Aunque con justa razón anhelamos y pedimos que todas las personas lleguen a la Iglesia Católica, para que se cumplan las palabras del Señor de que habrá “un solo rebaño y un solo pastor” (Jn 10,16), desconocemos cuál es el camino y el momento que el Espíritu Santo elegirá. Lo que a nosotros nos corresponde es seguir dócilmente Su guía, para que Él pueda realizar Su obra a través de nosotros. 

Ahora bien: aunque sea necesaria esta amplitud del Espíritu, para no limitar Su actuar con nuestra estrechez, debemos al mismo tiempo discernir cuidadosamente si el que está obrando es en verdad el Espíritu Santo o no. 

Entonces, la amplitud de espíritu no nos exime de aplicar cautelosamente el discernimiento de los espíritus, para que podamos distinguir con claridad dónde obra el Espíritu Santo, dónde actúa el hombre o dónde incluso hay influencias luciferinas. 

Pongamos un ejemplo concreto:

El actual Presidente de los Estados Unidos se declara católico. Sin embargo, en lo que refiere al derecho a la vida de los niños no nacidos –cuya defensa debería ser un punto central para todos los católicos–, resulta ser un promotor radical de la cultura de la muerte, fomentando la gran injusticia del aborto. Como católico y bajo el influjo del Espíritu Santo, debería notar con claridad que está atentando flagrantemente contra los Mandamientos de Dios y la doctrina de la Iglesia. Es evidente que aquí alguien está actuando en contra de las intenciones del Espíritu Santo. 

Su predecesor, en cambio, aunque no pertenecía a la Iglesia Católica, promovió el derecho a la vida de los no nacidos, lo cual es ciertamente una obra del Espíritu Santo. 

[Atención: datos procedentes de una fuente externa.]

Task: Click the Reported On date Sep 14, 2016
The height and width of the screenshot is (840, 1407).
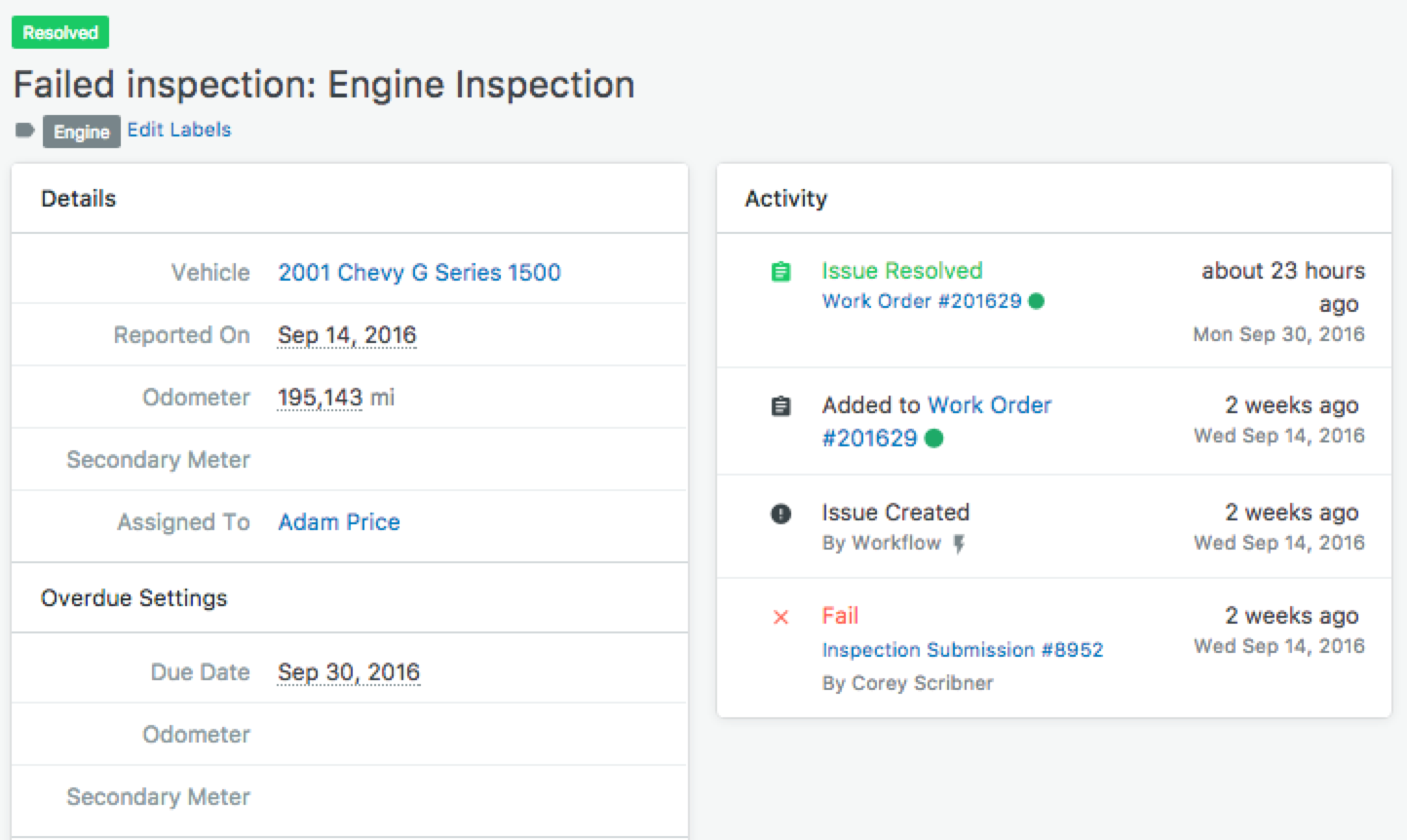Action: click(347, 335)
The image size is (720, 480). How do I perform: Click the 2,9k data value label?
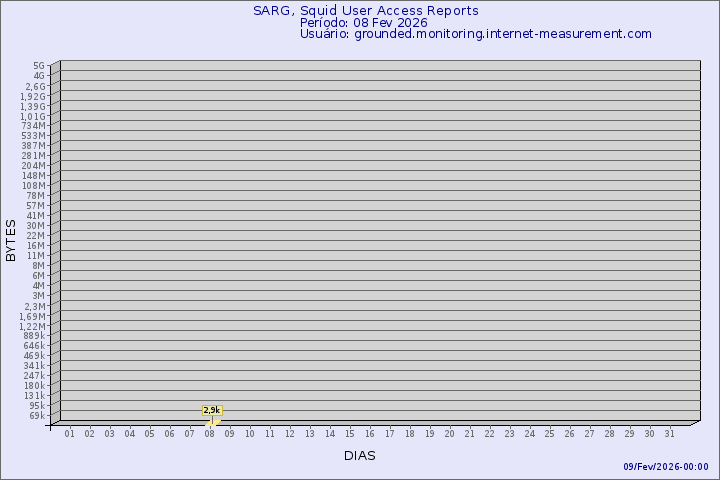click(x=211, y=410)
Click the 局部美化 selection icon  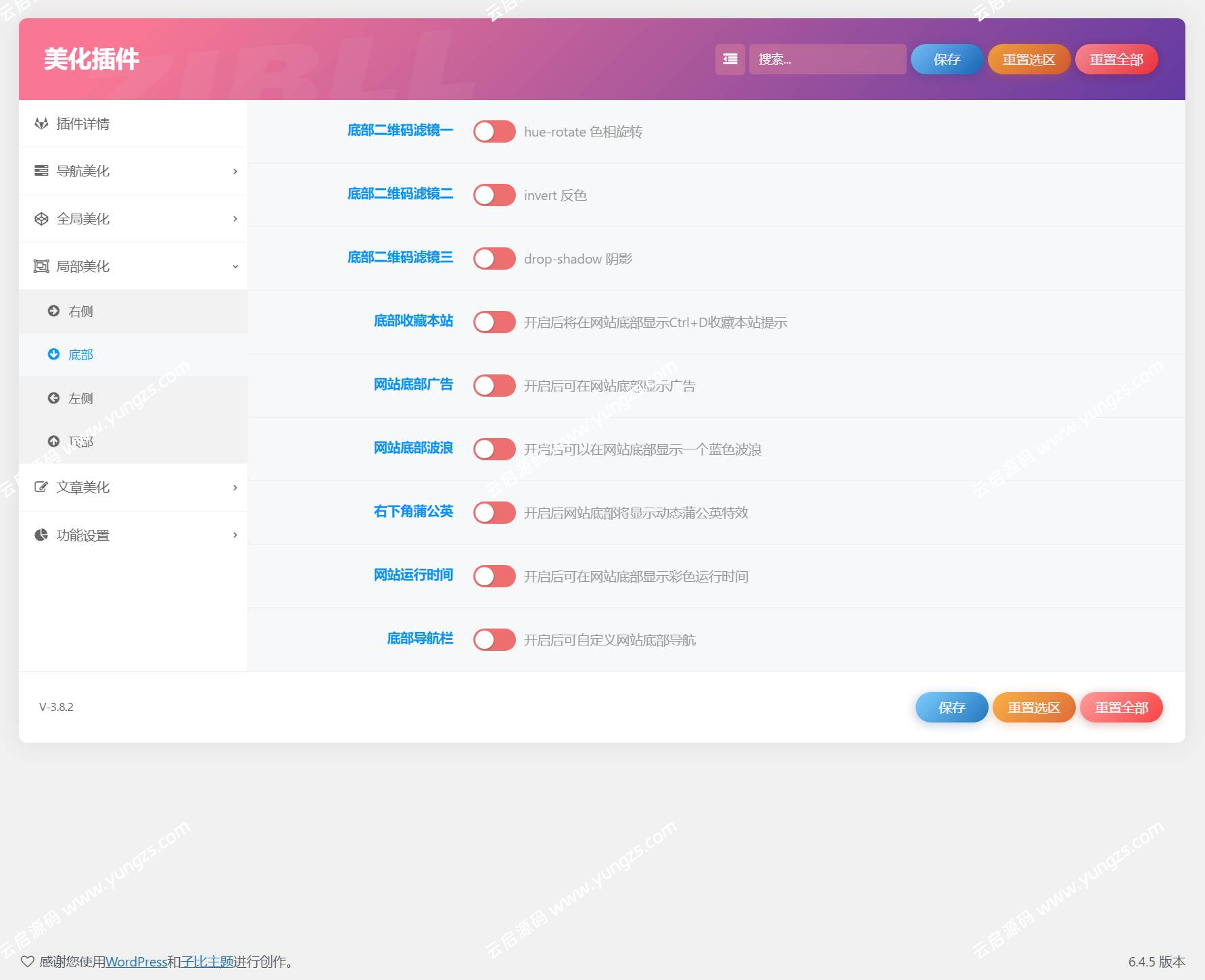click(41, 266)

Entonces, independientemente de las simpatías personales y otros aspectos políticos, podemos ver que, en esta cuestión primordial del derecho a vivir, el anterior Presidente de los Estados Unidos, aunque no sea miembro de la Iglesia Católica, estuvo mucho más cerca de la verdad que el Presidente actual, que se declara católico.

En estos tiempos estamos muy necesitados del espíritu de discernimiento, para reconocer el obrar del Espíritu donde quiera que se manifieste, y percibir claramente dónde actúa un espíritu distinto.